*** Block opens ***

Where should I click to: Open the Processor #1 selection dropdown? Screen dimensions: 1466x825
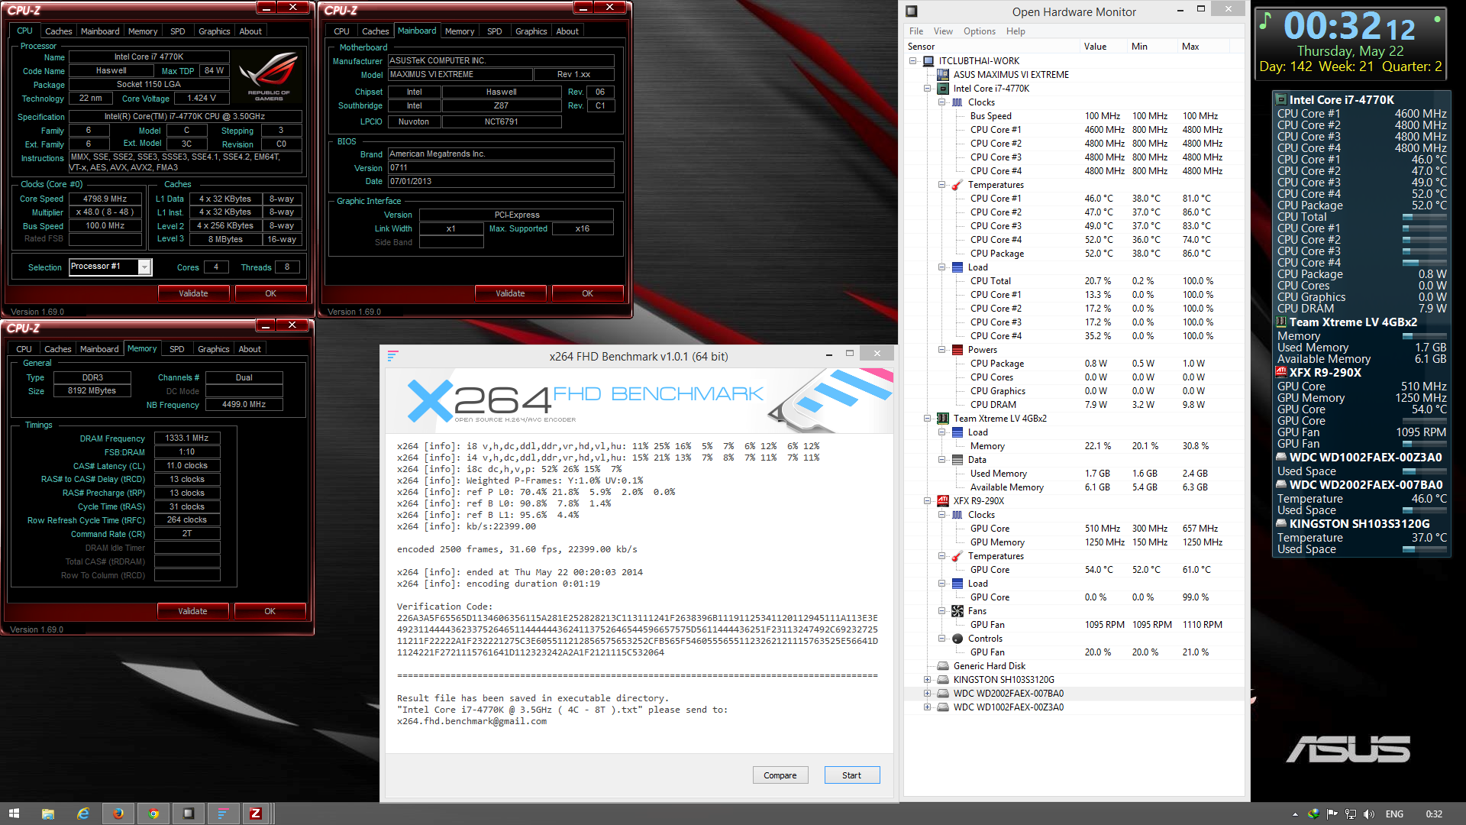pyautogui.click(x=144, y=267)
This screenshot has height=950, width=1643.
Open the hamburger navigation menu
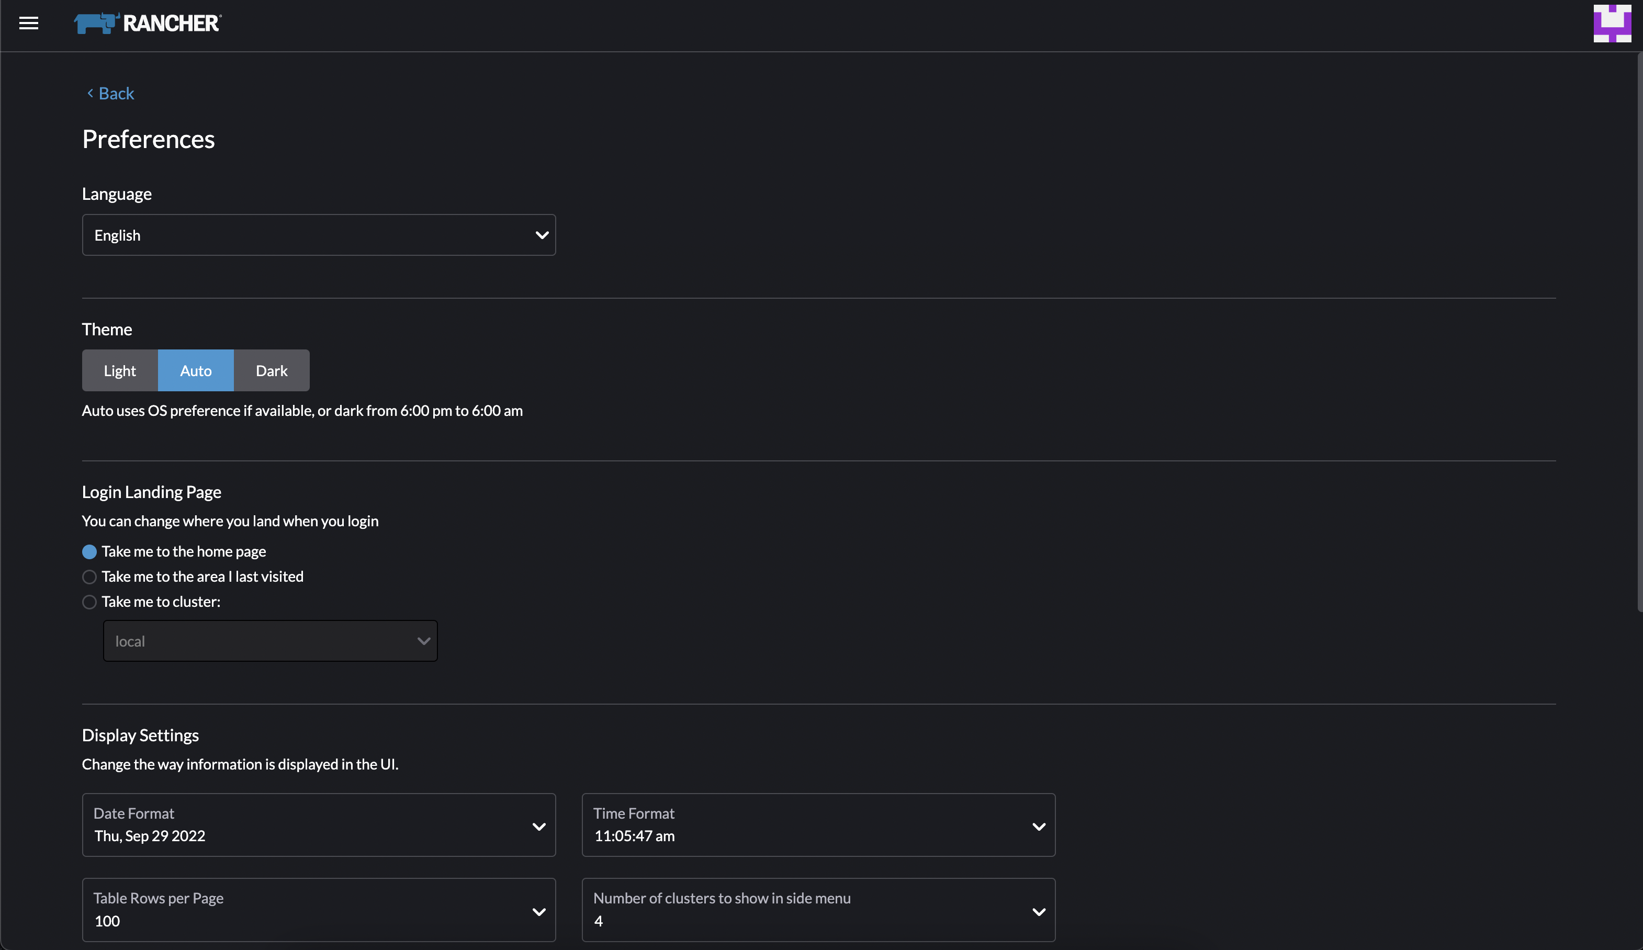[29, 23]
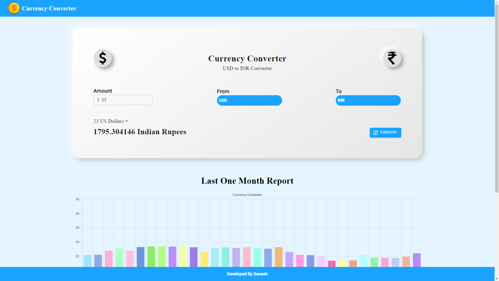Select the USD to INR Converter subtitle
Screen dimensions: 499x281
[x=247, y=68]
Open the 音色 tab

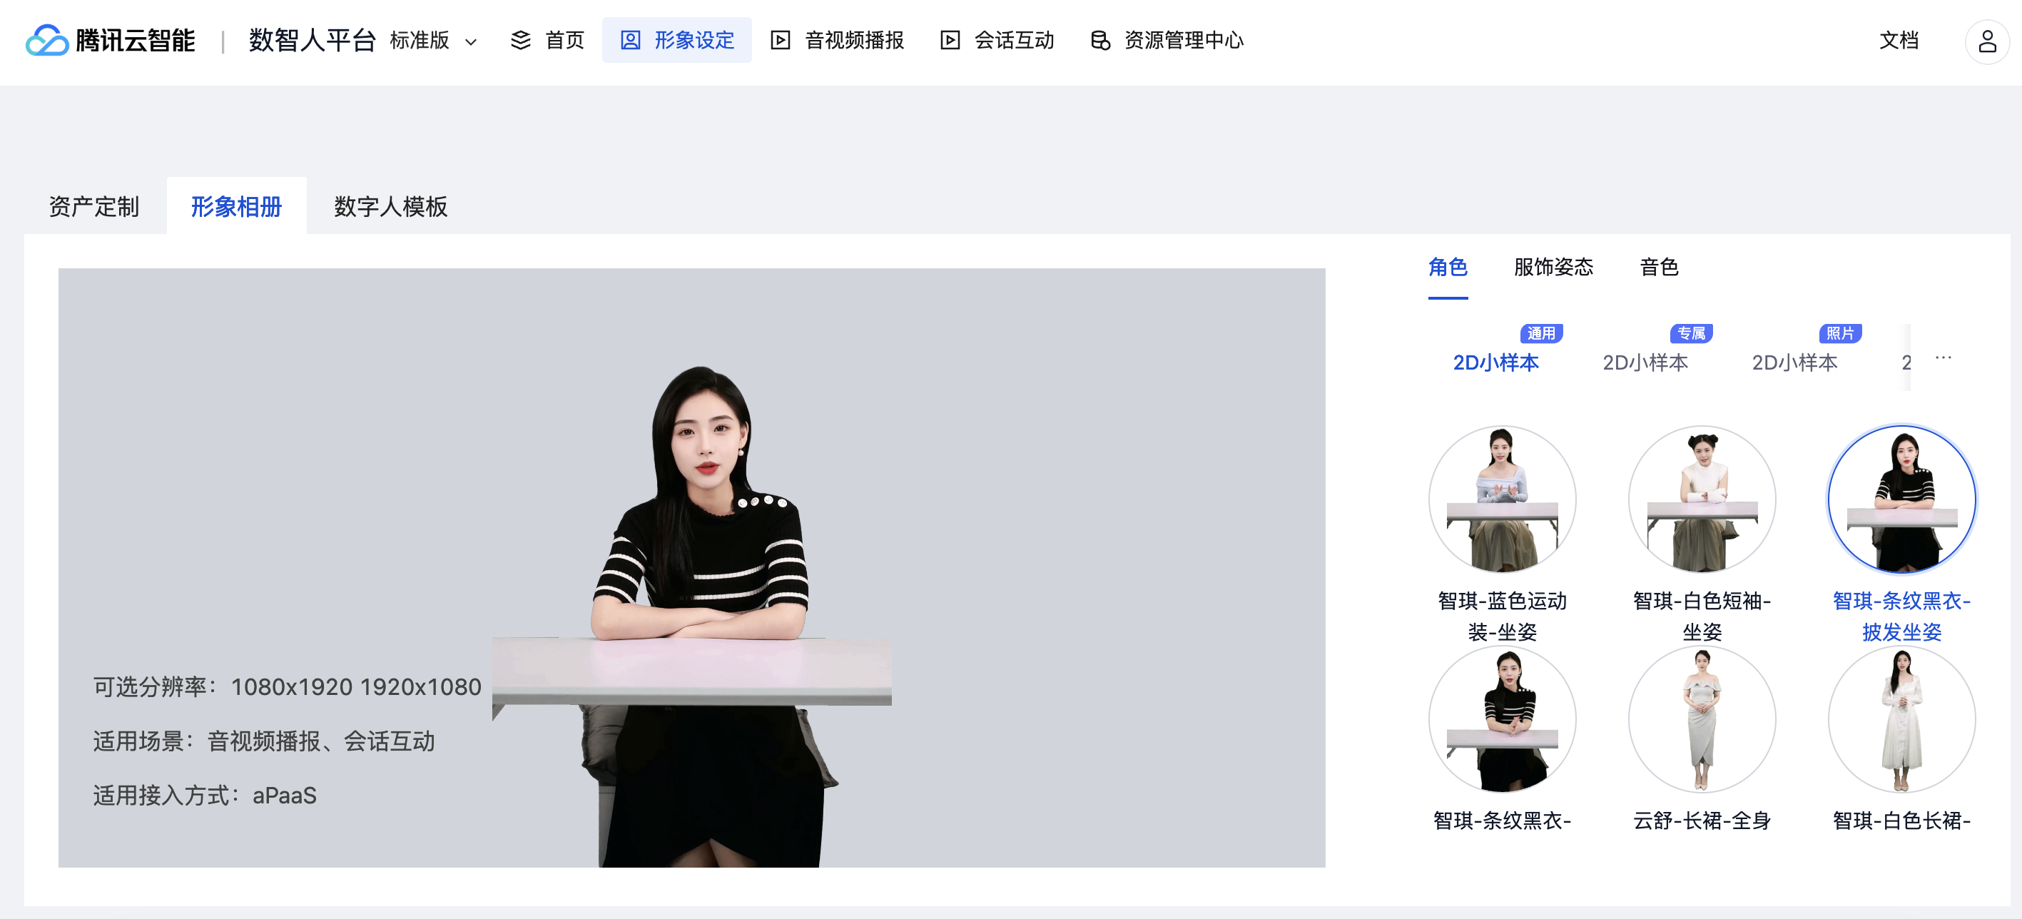click(x=1659, y=267)
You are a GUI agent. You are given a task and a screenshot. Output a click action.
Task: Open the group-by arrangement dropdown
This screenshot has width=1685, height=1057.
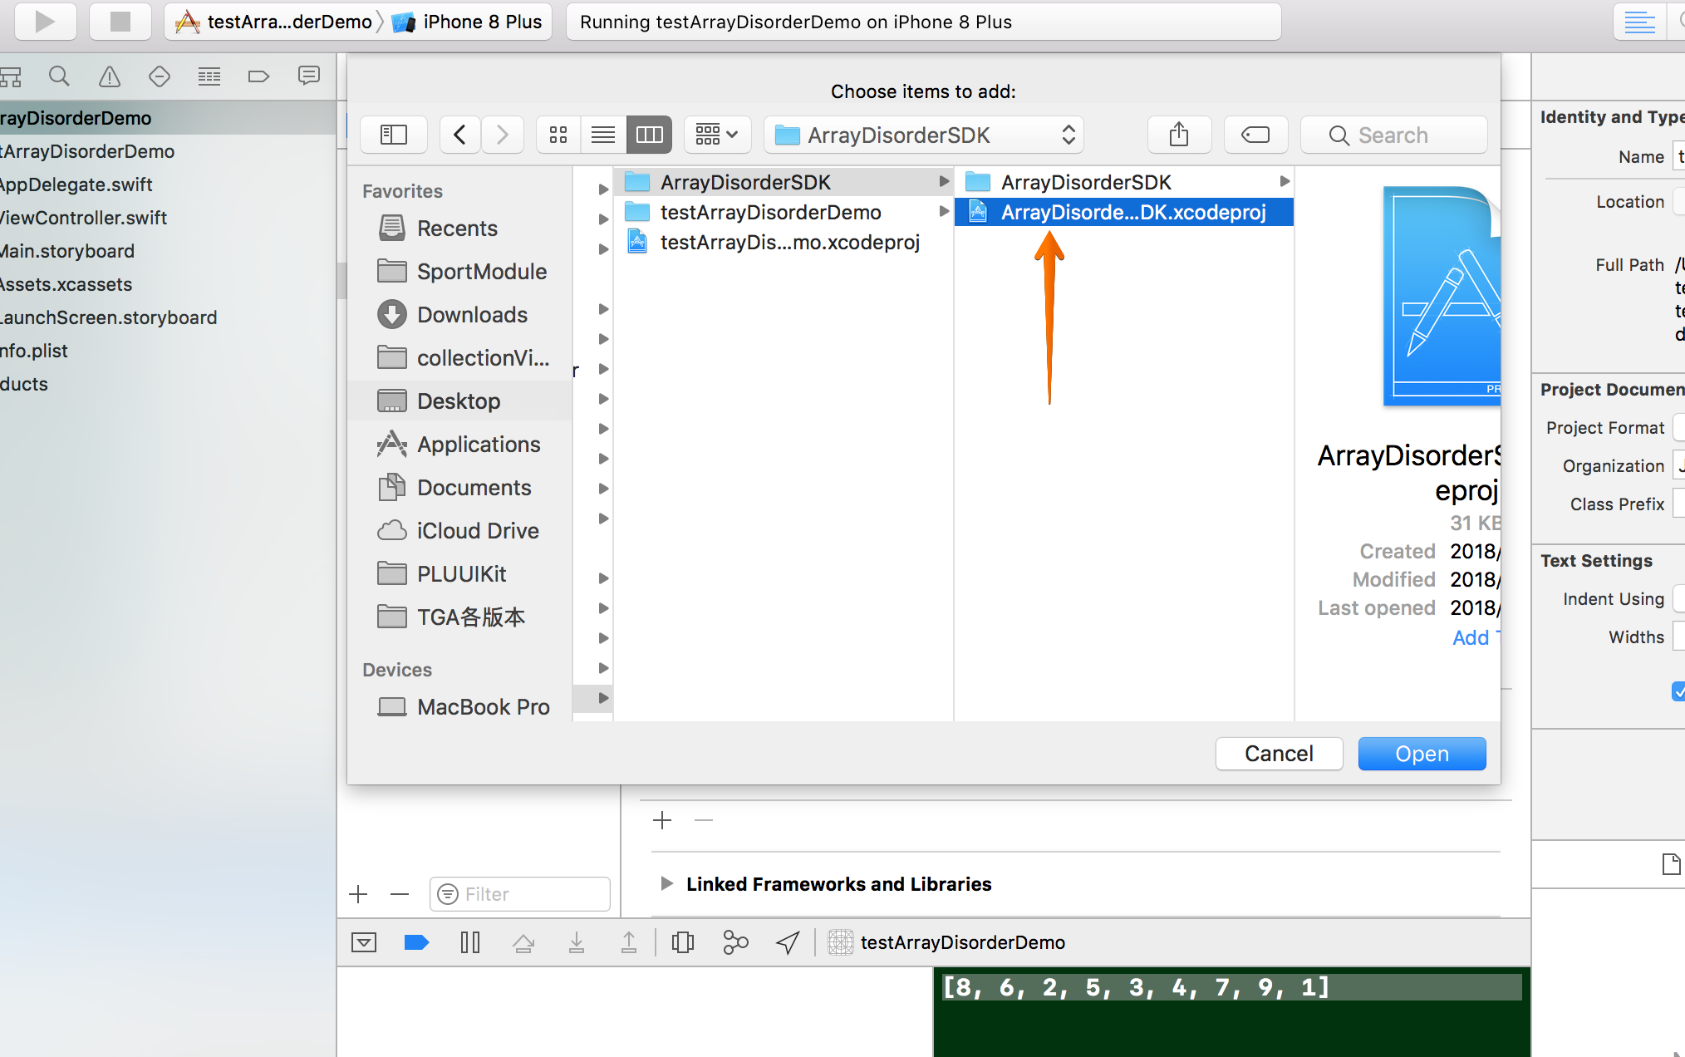717,135
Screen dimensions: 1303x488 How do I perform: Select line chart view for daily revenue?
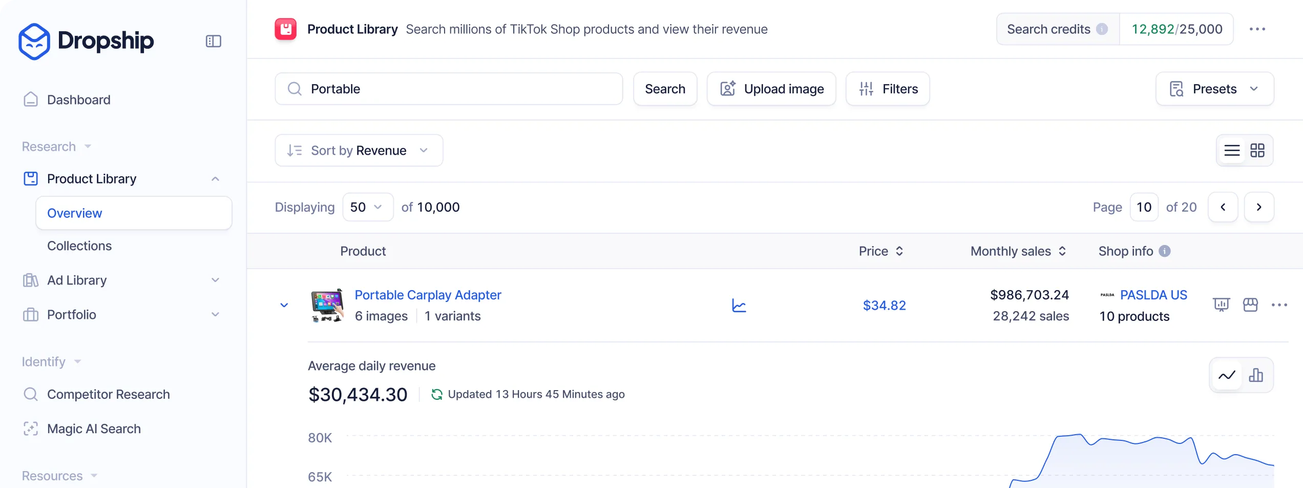pos(1226,375)

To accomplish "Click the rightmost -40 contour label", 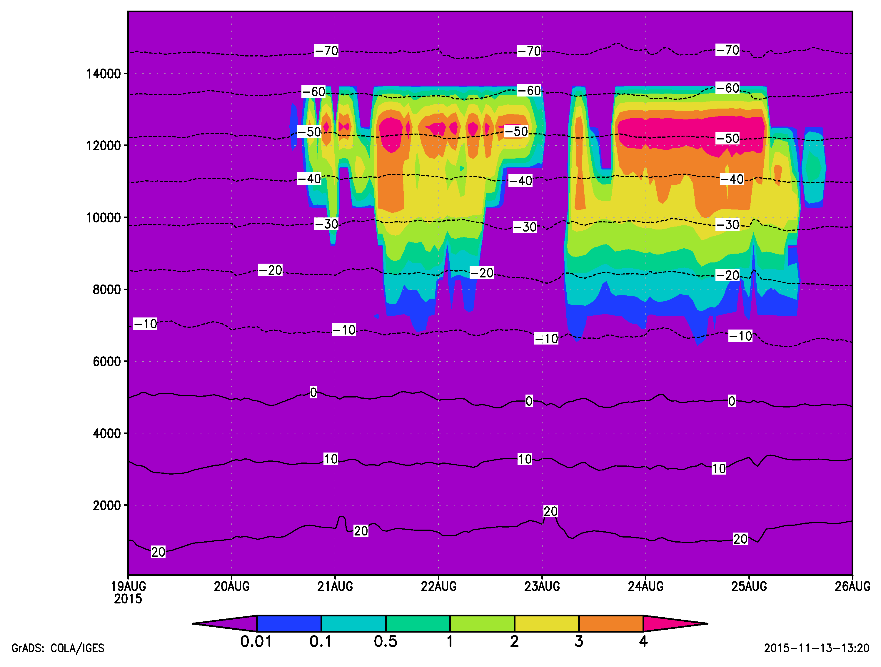I will [x=732, y=179].
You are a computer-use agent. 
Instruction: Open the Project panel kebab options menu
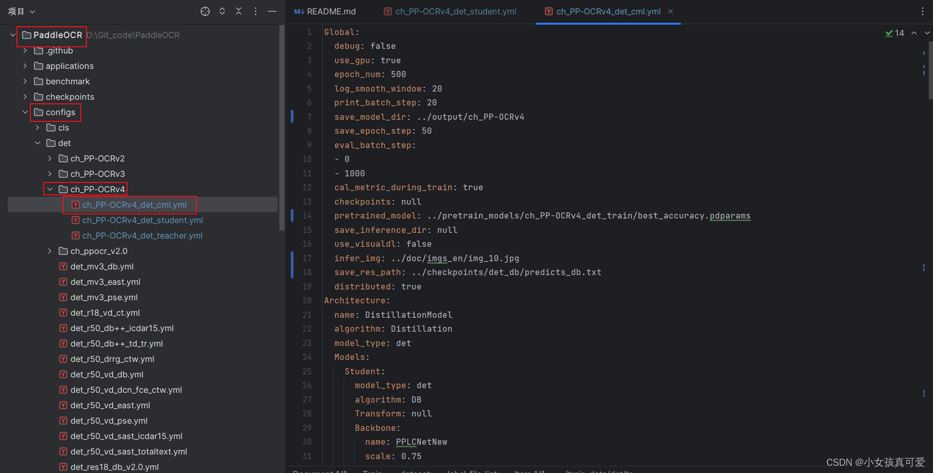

*** Block closes ***

*Your task:* Wherever the string "agent" appears in the listing above, show the whole line.

*Answer to this problem:*
You are a GUI agent. You are given a task and a screenshot. Output a click action.
You are a computer-use agent. 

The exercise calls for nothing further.